Server app virtualization would give Microsoft customers a potentially powerful tool for moving legacy applications into the cloud. Server application virtualization would be like Microsoft’s existing client-side App-V product; it would allow customers to package applications into virtual containers, each of which would be storable and maintainable as a self-contained stateless environment.
Server application virtualization got its time in the limelight during Server and Tools Business President Bob Muglia’s keynote at TechEd in New Orleans this week.
Muglia told TechEd attendees that cloud computing — whether it’s public (shared) or private (dedicated) — is simply “just-in-time provisioning and scaling of services on shared hardware.” Microsoft’s goal is to have one common identity model, one application model and one management model that spans the public and private space.
Muglia wanted to impart to the 11,000 or so TechEd attendees, which include both developers and IT pros, that it’s time to get serious about the cloud. It’s not some far-off promise; it’s already something with which to be reckoned.

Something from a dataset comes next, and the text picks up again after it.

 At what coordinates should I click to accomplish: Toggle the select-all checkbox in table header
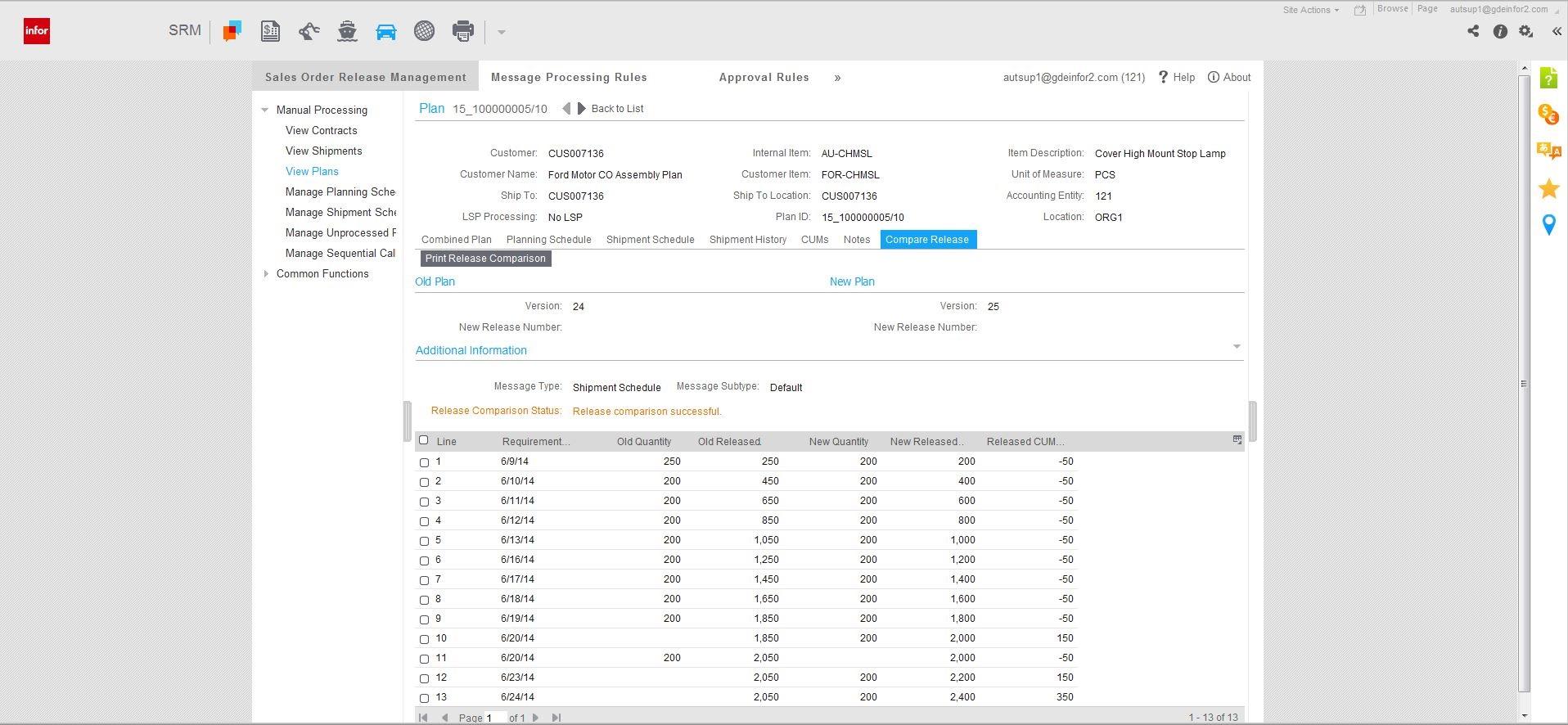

The demo of the next version of the System Center Virtual Machine Manager highlighted the benefits of state separation, allowing users to deploy applications separately from the operating system, Muglia said.

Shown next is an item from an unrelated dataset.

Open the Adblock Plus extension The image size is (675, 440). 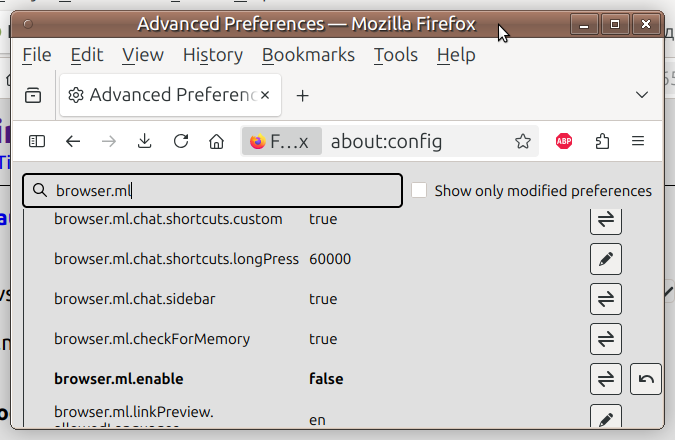click(564, 142)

“Today, people deploy virtualized images, where the operating system and applications are one. That means you could have to maintain hundreds or thousands of these images,” he said. With server app-v, you can service the operating system and the applications independently. When you think of the cloud, that separation of images becomes even more important.” For one, it prevents admins from having to patch every individual server; there will be fewer images that need updating, Muglia added.
There’s a reason the Windows Azure team was moved to become part of Microsoft’s Server and Tools Business at the end of 2009, Muglia added.

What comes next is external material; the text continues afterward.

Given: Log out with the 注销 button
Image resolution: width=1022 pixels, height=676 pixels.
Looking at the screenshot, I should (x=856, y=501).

“We’re building more of a cohesive platform. All of these (on-premises and off-premises) things need to connect in a cohesive way.
That’s not the only recent organizational tweak that’s affected the Server and Tools unit. A couple of weeks ago, Microsoft also changed the structure of the Identity team, moving the Forefront Endpoint Security client product to the System Center team. Previously, Microsoft was attempting to build a unified Forefront enterprise security suite anchored by a common console (a project codenamed “Stirling”). But “we’ve really moved away from Stirling,” based on tester feedback, Muglia said. Customers didn’t want to have yet one more new thing to learn and manage, he said.